## Required work
Write out all of the entries, matching the original exactly.

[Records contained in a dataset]
· · · · · · ·

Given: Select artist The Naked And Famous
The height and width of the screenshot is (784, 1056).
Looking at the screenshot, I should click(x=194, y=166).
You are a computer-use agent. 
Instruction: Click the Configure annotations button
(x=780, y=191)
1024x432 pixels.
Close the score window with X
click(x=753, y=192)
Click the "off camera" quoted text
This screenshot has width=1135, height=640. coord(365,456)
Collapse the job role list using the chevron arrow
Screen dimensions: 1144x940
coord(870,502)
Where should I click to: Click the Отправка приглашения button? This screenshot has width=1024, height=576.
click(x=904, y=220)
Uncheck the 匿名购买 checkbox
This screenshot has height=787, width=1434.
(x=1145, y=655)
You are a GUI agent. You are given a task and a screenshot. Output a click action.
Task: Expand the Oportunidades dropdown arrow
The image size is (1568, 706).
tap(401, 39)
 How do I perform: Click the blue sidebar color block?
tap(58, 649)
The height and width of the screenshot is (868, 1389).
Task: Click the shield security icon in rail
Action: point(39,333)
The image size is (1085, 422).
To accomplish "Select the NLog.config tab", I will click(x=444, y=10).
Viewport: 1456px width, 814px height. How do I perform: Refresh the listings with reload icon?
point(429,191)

· · · · · · ·

## Written reply
Given: Select artist The Naked And Famous
The height and width of the screenshot is (784, 1056).
Looking at the screenshot, I should click(x=194, y=166).
You are a computer-use agent. 
Instruction: Click the Configure annotations button
(x=780, y=191)
1024x432 pixels.
Close the score window with X
click(x=753, y=192)
Click the "off camera" quoted text
This screenshot has width=1135, height=640. coord(365,456)
Collapse the job role list using the chevron arrow
Screen dimensions: 1144x940
coord(870,502)
Where should I click to: Click the Отправка приглашения button? This screenshot has width=1024, height=576.
click(x=904, y=220)
Uncheck the 匿名购买 checkbox
This screenshot has height=787, width=1434.
(x=1145, y=655)
You are a GUI agent. You are given a task and a screenshot. Output a click action.
Task: Expand the Oportunidades dropdown arrow
The image size is (1568, 706).
tap(401, 39)
 How do I perform: Click the blue sidebar color block?
tap(58, 649)
The height and width of the screenshot is (868, 1389).
Task: Click the shield security icon in rail
Action: point(39,333)
The image size is (1085, 422).
To accomplish "Select the NLog.config tab", I will click(x=444, y=10).
Viewport: 1456px width, 814px height. How do I perform: Refresh the listings with reload icon?
point(429,191)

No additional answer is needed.